## YOUR OBJECTIVE
Using the records below, quote only the span that opens with the line containing "This screenshot has height=471, width=791." and closes with the line containing "Task: Select the 단어 13, 14pg cell", exactly and inclusively.

Collected data entries:
↓↓↓
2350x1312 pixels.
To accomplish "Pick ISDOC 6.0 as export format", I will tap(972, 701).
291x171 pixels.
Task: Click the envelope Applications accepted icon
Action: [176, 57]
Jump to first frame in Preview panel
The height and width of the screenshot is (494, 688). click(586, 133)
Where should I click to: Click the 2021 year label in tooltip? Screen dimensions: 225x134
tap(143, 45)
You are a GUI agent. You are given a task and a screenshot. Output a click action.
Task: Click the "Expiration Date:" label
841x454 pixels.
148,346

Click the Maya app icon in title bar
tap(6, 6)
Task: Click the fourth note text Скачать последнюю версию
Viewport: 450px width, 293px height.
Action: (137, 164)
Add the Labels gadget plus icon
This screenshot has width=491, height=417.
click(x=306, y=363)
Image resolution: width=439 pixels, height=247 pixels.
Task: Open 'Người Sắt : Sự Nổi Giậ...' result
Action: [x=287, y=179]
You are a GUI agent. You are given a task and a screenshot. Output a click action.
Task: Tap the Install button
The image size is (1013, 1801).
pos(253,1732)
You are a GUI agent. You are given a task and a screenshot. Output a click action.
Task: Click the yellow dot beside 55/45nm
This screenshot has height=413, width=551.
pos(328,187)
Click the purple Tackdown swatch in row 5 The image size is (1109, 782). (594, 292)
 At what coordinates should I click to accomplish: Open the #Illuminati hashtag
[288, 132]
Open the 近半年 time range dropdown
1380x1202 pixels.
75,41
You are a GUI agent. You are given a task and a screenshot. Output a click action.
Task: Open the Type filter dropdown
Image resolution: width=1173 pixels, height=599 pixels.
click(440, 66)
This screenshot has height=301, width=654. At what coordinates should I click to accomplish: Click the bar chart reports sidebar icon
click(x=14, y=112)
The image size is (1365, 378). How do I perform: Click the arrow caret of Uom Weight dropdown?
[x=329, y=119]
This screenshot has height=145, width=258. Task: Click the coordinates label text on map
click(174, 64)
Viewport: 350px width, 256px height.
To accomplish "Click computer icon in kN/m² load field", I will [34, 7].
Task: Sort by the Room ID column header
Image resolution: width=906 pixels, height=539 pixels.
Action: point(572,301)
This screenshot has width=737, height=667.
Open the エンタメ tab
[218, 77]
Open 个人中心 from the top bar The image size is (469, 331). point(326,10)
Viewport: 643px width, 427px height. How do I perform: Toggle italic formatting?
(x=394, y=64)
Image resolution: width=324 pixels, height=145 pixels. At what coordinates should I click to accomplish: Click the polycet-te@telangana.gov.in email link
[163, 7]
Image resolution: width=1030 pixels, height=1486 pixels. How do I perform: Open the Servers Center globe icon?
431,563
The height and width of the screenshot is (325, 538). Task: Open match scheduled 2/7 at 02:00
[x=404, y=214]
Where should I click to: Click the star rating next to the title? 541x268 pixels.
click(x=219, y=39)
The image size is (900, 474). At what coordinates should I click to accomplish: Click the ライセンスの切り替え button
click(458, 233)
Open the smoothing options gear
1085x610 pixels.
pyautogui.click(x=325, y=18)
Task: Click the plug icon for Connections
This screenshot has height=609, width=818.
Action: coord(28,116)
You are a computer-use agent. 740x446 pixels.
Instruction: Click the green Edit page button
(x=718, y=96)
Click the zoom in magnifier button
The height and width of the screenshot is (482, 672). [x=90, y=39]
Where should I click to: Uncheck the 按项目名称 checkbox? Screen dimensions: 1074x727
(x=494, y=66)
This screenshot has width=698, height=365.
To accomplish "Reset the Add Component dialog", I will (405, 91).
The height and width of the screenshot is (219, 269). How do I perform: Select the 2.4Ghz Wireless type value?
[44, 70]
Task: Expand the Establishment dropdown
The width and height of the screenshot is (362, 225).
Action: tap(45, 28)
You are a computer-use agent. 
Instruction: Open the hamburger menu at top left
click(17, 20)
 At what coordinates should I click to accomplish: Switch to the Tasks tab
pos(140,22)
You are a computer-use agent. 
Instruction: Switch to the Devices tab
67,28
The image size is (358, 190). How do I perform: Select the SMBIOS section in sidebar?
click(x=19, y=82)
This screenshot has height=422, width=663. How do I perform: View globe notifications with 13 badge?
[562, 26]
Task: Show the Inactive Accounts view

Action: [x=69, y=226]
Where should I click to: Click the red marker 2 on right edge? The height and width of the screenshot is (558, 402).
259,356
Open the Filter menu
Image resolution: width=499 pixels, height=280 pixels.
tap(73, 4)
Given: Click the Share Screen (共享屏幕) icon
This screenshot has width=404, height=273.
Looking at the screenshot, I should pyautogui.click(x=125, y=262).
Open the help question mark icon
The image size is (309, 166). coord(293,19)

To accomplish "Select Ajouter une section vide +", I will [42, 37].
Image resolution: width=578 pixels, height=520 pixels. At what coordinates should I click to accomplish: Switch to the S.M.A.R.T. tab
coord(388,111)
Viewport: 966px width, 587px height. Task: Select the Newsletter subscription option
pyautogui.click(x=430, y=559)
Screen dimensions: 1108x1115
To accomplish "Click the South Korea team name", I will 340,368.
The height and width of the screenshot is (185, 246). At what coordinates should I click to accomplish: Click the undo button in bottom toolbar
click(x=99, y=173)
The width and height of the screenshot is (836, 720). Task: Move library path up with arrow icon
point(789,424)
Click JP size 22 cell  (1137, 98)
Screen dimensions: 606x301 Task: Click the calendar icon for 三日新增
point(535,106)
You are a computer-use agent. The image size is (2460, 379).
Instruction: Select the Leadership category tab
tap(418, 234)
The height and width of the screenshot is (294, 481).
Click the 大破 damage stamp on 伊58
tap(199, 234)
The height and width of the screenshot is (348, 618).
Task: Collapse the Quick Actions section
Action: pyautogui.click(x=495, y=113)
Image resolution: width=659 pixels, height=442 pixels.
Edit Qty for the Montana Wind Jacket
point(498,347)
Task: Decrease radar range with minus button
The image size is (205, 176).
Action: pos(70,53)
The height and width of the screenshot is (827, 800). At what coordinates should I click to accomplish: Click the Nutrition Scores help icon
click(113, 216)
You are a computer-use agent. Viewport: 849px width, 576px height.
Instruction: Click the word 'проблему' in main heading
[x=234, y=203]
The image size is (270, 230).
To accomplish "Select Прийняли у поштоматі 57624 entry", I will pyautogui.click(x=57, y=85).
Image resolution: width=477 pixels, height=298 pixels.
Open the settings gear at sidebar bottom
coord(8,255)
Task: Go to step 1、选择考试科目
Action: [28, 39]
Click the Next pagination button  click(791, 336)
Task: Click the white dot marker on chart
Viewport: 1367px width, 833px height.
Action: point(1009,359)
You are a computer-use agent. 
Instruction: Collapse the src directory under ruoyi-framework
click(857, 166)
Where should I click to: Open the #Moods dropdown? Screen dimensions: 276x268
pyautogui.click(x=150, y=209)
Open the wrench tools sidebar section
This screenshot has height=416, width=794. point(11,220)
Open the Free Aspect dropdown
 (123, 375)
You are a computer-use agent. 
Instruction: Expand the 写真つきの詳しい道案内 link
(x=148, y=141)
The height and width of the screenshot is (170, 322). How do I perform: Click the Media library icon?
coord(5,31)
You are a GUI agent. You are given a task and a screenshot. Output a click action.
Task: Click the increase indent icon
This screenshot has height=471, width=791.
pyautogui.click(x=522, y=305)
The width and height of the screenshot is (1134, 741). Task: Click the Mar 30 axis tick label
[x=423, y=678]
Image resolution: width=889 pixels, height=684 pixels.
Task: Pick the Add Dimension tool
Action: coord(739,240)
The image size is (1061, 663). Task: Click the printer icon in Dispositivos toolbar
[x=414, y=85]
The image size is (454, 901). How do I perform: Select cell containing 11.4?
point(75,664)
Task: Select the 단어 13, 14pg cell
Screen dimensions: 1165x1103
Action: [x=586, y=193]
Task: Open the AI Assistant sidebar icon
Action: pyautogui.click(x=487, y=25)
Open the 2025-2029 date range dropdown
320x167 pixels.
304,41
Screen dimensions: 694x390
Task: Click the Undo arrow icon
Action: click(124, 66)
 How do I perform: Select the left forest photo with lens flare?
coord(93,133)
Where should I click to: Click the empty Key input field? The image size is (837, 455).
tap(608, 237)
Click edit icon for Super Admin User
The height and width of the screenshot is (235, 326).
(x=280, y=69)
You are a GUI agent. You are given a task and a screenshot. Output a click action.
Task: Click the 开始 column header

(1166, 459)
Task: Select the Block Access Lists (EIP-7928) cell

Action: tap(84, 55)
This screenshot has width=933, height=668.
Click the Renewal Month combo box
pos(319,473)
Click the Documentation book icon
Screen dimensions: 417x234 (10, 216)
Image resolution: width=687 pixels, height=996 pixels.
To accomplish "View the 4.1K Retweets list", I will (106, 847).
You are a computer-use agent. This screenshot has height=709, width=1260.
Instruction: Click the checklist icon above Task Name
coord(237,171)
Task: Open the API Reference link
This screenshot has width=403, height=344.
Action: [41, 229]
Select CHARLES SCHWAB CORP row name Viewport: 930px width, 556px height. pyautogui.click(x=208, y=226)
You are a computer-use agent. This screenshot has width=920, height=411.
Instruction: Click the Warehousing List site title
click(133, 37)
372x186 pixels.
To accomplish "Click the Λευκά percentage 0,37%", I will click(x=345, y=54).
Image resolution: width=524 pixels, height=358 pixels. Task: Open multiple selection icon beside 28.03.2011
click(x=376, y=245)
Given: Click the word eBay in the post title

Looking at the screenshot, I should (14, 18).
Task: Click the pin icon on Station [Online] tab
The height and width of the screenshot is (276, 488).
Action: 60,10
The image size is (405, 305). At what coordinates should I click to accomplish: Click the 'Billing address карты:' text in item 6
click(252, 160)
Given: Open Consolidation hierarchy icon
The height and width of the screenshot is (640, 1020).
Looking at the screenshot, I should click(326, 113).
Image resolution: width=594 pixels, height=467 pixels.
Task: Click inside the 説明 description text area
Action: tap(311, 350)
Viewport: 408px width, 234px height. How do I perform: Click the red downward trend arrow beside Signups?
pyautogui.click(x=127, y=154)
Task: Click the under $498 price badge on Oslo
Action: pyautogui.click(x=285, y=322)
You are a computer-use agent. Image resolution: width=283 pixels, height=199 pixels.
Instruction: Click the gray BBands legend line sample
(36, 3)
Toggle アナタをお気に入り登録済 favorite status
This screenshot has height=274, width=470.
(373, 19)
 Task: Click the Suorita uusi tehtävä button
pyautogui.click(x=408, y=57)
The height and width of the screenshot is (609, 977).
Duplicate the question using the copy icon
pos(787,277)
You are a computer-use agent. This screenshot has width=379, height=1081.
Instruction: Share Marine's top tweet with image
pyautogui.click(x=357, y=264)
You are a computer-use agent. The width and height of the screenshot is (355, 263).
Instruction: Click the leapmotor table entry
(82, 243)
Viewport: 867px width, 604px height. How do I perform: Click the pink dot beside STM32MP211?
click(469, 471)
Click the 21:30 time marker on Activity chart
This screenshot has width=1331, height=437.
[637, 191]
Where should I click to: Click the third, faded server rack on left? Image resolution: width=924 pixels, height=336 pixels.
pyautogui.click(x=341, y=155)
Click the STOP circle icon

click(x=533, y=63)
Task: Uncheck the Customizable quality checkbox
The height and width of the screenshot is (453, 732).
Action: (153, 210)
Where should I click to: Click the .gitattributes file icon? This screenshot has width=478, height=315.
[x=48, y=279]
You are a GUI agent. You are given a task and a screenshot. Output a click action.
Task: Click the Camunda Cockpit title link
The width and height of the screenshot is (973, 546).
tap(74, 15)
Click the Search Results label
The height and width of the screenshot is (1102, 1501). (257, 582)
↑↑↑
## EXERCISE ANSWER
This screenshot has height=471, width=791.
pyautogui.click(x=522, y=305)
The width and height of the screenshot is (1134, 741). Task: Click the Mar 30 axis tick label
[x=423, y=678]
Image resolution: width=889 pixels, height=684 pixels.
Task: Pick the Add Dimension tool
Action: coord(739,240)
The image size is (1061, 663). Task: Click the printer icon in Dispositivos toolbar
[x=414, y=85]
The image size is (454, 901). How do I perform: Select cell containing 11.4?
point(75,664)
Task: Select the 단어 13, 14pg cell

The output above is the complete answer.